§ **WORK TO COMPLETE**
Retype the line with "Select the Period measurement icon" in it, then each line after it to the end of the data, word for word.
--- START ---
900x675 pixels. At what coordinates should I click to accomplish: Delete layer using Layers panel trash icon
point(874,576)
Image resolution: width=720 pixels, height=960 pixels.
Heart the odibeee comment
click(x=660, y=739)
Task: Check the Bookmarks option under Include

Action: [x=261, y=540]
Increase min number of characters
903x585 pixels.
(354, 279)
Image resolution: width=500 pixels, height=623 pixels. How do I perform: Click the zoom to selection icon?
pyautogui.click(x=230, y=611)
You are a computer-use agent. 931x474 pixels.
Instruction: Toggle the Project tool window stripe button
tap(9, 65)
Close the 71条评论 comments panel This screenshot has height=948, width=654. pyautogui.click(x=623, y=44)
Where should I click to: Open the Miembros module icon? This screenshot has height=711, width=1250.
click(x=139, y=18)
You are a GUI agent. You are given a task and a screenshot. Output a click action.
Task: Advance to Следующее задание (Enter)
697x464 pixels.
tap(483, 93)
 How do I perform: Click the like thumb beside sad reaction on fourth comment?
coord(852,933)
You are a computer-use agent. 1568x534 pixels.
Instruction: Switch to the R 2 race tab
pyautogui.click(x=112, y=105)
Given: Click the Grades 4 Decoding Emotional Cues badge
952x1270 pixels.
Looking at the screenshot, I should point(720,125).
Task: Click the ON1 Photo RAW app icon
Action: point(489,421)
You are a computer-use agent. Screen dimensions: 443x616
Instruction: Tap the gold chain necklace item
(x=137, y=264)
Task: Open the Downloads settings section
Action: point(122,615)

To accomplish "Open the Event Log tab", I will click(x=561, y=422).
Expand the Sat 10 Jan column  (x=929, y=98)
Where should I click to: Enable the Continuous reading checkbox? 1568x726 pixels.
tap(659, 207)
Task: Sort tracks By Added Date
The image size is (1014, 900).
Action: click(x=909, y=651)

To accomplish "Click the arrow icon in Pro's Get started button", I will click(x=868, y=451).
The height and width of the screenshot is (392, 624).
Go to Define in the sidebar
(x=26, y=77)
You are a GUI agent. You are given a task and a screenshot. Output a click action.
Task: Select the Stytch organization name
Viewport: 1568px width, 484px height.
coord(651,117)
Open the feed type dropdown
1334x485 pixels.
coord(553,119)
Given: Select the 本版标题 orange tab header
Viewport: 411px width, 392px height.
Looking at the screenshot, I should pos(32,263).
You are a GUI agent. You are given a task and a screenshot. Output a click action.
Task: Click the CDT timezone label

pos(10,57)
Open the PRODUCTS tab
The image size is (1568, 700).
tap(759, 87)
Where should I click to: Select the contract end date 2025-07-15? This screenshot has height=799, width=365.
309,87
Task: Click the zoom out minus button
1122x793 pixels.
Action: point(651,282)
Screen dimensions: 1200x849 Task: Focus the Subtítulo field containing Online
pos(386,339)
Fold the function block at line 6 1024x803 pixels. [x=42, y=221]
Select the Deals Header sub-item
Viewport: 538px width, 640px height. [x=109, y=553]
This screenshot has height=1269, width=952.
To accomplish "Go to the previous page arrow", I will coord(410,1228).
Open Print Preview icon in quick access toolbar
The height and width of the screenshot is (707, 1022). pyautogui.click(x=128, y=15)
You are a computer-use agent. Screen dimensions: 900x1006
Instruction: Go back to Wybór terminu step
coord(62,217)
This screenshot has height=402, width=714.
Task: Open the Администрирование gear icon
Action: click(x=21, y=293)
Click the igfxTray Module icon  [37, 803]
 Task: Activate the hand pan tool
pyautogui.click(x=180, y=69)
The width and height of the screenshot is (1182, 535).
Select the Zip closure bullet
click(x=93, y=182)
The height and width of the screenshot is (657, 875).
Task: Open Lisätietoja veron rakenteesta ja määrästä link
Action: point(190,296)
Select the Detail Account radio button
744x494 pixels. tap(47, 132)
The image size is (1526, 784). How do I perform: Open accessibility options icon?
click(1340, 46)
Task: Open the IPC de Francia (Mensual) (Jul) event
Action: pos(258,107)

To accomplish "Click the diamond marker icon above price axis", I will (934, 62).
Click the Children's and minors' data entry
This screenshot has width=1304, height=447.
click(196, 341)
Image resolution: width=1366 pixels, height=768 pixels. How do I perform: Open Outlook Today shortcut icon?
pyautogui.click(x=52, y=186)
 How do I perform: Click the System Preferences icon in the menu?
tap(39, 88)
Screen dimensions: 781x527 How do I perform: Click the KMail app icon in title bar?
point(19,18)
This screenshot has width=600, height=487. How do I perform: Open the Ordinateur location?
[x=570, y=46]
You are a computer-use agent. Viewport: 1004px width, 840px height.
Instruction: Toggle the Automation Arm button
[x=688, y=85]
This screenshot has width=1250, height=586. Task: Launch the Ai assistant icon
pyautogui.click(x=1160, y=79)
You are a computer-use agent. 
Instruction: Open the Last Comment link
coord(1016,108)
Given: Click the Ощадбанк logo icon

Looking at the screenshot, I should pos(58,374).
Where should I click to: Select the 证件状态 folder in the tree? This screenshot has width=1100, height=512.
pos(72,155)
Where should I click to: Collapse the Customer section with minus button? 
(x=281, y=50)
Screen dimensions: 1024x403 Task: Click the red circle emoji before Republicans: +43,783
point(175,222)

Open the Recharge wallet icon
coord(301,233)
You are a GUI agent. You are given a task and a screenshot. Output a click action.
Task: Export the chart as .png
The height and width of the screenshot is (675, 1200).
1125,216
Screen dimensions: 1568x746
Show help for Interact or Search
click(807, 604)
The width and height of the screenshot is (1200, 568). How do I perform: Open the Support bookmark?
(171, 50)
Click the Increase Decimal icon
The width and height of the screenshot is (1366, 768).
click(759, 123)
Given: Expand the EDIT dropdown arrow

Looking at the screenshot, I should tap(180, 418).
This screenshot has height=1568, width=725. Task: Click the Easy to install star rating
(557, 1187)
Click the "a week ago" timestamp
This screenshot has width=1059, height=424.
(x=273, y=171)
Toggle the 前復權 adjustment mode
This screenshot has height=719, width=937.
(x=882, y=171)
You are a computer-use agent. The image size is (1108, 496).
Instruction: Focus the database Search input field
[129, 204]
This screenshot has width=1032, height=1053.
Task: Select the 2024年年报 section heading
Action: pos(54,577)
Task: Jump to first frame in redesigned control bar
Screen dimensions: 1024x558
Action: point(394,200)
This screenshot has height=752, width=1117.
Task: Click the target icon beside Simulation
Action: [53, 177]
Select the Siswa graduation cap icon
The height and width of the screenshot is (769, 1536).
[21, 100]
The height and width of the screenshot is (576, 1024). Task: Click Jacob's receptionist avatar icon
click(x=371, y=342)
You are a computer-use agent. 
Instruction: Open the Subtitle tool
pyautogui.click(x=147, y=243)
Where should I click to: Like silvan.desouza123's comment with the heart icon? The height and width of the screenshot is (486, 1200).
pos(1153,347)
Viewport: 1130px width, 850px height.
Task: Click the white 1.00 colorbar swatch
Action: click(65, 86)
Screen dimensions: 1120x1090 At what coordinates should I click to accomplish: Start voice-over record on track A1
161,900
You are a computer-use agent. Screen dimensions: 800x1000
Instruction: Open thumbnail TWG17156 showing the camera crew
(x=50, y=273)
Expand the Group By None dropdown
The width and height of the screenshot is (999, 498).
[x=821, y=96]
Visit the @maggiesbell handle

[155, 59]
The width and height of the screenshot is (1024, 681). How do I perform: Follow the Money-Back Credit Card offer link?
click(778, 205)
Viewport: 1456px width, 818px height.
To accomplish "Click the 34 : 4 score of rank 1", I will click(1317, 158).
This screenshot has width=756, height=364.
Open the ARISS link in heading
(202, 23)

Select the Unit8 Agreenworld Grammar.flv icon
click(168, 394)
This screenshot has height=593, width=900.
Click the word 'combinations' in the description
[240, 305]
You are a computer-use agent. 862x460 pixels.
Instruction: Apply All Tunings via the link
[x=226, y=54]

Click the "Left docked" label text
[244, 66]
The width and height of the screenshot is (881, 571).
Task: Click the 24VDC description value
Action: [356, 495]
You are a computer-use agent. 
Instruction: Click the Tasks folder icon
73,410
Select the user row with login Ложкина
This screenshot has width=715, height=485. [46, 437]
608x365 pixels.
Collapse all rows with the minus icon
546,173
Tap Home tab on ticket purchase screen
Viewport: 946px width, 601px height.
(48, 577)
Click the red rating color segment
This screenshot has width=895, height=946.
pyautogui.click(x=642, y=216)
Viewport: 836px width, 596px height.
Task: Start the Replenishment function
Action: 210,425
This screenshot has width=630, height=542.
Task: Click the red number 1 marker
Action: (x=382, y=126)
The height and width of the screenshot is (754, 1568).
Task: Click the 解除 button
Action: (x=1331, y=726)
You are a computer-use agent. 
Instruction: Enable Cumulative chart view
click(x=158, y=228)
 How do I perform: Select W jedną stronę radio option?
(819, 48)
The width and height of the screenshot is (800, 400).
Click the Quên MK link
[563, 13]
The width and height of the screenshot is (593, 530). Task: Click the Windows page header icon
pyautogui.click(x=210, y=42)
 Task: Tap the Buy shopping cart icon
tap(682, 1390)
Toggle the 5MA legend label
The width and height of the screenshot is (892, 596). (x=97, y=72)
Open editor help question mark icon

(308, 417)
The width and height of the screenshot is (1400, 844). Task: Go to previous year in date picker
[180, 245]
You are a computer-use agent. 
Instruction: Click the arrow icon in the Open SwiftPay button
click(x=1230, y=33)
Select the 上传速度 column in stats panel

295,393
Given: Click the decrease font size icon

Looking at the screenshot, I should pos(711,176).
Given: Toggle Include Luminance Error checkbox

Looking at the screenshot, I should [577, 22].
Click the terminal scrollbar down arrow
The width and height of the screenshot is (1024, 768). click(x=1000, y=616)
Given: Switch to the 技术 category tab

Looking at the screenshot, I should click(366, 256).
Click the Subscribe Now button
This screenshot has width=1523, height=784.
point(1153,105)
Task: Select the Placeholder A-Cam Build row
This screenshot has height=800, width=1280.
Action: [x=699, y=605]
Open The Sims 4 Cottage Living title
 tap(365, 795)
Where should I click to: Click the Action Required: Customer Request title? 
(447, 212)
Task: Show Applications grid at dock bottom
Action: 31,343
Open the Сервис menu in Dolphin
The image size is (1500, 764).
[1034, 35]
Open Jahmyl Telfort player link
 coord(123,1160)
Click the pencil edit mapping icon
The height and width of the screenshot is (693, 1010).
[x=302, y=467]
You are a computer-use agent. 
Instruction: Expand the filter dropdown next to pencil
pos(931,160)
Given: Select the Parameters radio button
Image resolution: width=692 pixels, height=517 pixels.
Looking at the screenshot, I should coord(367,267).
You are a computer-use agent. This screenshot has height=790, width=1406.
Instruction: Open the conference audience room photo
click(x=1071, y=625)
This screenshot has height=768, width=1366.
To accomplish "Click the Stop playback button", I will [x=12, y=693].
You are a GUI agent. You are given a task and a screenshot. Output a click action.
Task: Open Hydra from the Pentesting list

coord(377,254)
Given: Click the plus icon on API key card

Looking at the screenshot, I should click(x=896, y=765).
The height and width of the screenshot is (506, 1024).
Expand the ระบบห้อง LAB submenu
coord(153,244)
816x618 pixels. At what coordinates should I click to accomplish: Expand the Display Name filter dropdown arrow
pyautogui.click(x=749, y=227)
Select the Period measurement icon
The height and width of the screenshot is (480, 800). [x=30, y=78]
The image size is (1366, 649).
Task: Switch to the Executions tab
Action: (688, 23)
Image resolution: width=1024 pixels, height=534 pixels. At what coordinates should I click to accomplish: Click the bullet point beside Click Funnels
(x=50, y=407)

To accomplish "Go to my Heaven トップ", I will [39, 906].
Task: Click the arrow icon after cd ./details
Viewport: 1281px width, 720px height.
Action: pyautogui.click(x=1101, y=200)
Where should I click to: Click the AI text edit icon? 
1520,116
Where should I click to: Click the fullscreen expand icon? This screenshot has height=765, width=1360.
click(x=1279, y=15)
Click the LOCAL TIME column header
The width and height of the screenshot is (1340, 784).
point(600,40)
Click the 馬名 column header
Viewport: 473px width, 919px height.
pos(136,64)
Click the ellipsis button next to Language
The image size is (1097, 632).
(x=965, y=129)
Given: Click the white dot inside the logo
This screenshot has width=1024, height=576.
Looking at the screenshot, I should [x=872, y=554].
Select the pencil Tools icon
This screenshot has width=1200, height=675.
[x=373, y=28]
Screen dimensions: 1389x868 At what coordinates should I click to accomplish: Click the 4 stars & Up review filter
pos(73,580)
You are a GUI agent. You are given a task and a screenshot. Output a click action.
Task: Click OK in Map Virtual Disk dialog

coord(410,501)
--- END ---
§ **TASK ANSWER**
Select the Period measurement icon
The height and width of the screenshot is (480, 800). [x=30, y=78]
The image size is (1366, 649).
Task: Switch to the Executions tab
Action: (688, 23)
Image resolution: width=1024 pixels, height=534 pixels. At what coordinates should I click to accomplish: Click the bullet point beside Click Funnels
(x=50, y=407)

To accomplish "Go to my Heaven トップ", I will [39, 906].
Task: Click the arrow icon after cd ./details
Viewport: 1281px width, 720px height.
Action: pyautogui.click(x=1101, y=200)
Where should I click to: Click the AI text edit icon? 
1520,116
Where should I click to: Click the fullscreen expand icon? This screenshot has height=765, width=1360.
click(x=1279, y=15)
Click the LOCAL TIME column header
The width and height of the screenshot is (1340, 784).
point(600,40)
Click the 馬名 column header
Viewport: 473px width, 919px height.
pos(136,64)
Click the ellipsis button next to Language
The image size is (1097, 632).
(x=965, y=129)
Given: Click the white dot inside the logo
This screenshot has width=1024, height=576.
Looking at the screenshot, I should [x=872, y=554].
Select the pencil Tools icon
This screenshot has width=1200, height=675.
[x=373, y=28]
Screen dimensions: 1389x868 At what coordinates should I click to accomplish: Click the 4 stars & Up review filter
pos(73,580)
You are a GUI agent. You are given a task and a screenshot. Output a click action.
Task: Click OK in Map Virtual Disk dialog

coord(410,501)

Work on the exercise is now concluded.